Inner Famine, Inner Food
Genesis 43:1-2 - A Neville Goddard interpretation
Read Genesis 43 in context
Scripture Focus
Biblical Context
Famine grips the land; after they eat the corn they brought, their father commands them to go back and buy more food.
Neville's Inner Vision
Genesis 43:1-2 speaks of famine pressing a family and the hunger that follows even after the little they had is consumed. Yet this is not merely external lack; it is the inner state that asks to be perceived differently.

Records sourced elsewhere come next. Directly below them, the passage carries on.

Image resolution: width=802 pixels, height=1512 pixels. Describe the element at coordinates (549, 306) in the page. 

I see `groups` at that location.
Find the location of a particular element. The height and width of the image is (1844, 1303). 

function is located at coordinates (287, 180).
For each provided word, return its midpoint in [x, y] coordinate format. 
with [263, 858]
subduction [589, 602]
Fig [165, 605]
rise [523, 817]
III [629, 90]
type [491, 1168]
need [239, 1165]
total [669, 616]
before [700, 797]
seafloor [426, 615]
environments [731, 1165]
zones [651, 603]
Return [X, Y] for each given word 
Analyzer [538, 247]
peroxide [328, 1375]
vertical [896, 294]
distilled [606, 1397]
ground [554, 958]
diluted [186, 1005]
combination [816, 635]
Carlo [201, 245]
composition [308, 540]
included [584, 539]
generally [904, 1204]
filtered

In Neville style, the land is your consciousness, the famine is a belief in limitation, and the eating of the corn is using the current supply of thought. The call Go again, buy us a little food is the inner imperative to revise your state, to move inside and claim a new supply from the I AM, the enduring I within you. When you feel the ache of lack, you do not argue with it; you acknowledge it, then turn your attention to a higher set of assumptions. The father speaking is your inner authority, your I AM, commanding you to consent to a more abundant image and to act from that image as if it were already real. The process is simple: refuse to interpret the famine as final, and permit a fresh supply to emerge through renewed imagination. The next purchase is the feeling of fullness right now, the assurance that you are sustained by a living present abundance.
Practice This Now
Close your eyes and declare that you are the abundance you seek, and in your imagination see yourself receiving fresh nourishment from an inner storehouse, letting the feeling of fullness rise as real.